Having given up on Wordpress, a static web site seemed like a better, more modern idea for my wife’s site content consisting of mostly images of her fabric art.
The old site was PHP-based - very basic templates that were adequate for the turn of the century. But now that was an embarrassment for me, the original integrator who claimed to have some web development capability.
So last August I began the journey of learning how to use Hugo and dabbling with Golang. Hugo’s development timeline, as well as site generation capability, goes at internet speed and I found the community very helpful. I experienced a few false starts wrapping my head around Hugo’s concepts but by December was hitting my stride on converting the old content into Hugo’s markdown and filesystem organization in what I thought would be relatively easy for even a non-geek to use.
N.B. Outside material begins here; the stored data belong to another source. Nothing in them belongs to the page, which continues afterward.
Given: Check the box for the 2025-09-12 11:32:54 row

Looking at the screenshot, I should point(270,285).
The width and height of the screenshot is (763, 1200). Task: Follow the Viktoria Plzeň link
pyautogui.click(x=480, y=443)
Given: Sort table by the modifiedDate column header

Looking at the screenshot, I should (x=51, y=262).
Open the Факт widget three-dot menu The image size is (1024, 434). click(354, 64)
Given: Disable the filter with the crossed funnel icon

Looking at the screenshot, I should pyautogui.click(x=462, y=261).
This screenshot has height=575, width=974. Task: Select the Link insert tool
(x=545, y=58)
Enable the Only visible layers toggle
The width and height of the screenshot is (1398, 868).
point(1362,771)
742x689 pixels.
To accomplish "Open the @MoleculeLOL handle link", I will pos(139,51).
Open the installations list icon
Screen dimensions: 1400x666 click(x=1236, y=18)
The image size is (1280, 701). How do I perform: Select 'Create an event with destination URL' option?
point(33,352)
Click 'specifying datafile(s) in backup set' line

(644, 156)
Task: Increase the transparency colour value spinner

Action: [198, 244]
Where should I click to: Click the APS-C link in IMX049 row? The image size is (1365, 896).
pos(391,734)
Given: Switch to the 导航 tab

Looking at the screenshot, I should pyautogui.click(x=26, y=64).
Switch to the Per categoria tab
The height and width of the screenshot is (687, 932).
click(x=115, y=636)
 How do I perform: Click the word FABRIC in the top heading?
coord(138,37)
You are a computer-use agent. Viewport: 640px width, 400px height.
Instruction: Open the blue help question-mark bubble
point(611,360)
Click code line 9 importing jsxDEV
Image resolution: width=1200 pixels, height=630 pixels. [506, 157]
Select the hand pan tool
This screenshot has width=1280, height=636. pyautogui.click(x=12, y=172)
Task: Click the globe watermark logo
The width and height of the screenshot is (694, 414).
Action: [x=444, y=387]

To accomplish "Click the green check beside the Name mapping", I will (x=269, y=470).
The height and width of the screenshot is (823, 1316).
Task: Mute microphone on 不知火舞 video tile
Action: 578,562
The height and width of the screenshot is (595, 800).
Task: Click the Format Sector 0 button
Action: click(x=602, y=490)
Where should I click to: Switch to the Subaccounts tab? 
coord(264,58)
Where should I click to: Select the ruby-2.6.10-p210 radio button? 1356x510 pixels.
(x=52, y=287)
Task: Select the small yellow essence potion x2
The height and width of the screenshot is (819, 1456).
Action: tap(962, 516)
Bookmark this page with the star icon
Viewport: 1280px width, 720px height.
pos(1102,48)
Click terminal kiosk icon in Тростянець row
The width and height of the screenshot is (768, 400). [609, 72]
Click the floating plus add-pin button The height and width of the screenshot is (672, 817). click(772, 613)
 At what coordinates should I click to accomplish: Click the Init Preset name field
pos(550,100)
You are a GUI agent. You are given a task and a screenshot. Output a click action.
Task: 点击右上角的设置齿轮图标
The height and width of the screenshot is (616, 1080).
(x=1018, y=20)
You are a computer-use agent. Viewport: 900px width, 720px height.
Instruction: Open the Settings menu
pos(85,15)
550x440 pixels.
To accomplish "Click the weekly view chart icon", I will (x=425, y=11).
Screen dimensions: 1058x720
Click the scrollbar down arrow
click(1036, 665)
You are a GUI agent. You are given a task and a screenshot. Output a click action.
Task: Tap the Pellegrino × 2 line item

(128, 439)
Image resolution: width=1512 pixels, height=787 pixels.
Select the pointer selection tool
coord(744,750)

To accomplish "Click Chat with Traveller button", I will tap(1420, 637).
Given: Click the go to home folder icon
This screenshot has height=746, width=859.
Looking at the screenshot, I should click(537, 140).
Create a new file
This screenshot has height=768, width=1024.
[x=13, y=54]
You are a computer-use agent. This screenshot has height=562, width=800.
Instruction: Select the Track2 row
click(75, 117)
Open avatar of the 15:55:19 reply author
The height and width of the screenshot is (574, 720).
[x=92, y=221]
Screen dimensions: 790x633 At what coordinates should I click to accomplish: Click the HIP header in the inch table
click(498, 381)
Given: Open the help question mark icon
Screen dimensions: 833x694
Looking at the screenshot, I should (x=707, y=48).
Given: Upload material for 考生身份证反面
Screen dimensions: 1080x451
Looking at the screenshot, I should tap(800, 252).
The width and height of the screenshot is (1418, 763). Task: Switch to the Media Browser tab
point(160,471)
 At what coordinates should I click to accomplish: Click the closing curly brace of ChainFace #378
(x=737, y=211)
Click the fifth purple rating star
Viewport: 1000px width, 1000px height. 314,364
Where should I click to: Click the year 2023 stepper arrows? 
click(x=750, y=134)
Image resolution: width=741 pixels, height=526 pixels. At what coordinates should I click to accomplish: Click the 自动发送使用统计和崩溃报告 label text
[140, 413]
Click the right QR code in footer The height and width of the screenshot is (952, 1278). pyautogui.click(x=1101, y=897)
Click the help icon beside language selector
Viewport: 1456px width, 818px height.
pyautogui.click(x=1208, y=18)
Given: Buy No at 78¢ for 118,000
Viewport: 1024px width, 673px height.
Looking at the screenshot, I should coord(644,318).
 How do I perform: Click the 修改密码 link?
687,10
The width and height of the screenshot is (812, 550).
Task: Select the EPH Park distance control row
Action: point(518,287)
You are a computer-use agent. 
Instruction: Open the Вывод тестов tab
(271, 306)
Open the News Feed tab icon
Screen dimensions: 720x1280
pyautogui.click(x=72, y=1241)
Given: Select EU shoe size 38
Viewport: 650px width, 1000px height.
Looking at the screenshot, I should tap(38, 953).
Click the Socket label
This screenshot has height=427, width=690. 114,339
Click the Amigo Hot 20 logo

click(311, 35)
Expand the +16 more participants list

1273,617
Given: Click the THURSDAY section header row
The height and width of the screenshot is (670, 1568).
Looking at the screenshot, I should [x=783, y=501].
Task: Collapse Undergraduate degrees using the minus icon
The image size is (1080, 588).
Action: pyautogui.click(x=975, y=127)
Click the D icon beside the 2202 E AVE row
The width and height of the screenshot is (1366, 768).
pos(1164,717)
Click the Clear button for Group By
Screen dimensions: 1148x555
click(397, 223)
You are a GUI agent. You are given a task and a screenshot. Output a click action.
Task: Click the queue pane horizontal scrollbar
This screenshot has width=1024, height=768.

The bulk of the conversion process was fairly easy once we had worked out that each art work would become a ‘project’ in the new scheme, with categorization into ‘galleries’ and tagging accomplished by leveraging Hugo’s taxonomy scheme. Some of the conversion I sped up using Pandoc to help with the markdown-ification of her original content.
As of 2018 the fabric artist is editing Markdown pages using the Atom editor with a few plugins to provide some syntax highlighting and Markdown help; a little Mac app (created with Platypus and a bash script to run hugo to locally create and preview her web pages automatically on each file save; Sourcetree to commit her changes. All without her having to be really aware of the geeky details.
Once the artist is satified, she uses Sourcetree to push the local git repo
updates to a remote git repo hosted on an Amazon EC2 t2.nano
instance. There a git post-receive
hook causes the Hugo installation
to automatically rebuild her web site contents in approximately seven
seconds. That then gets served via a Caddy
web server.
Easy peasy - once all the pieces have fallen into place.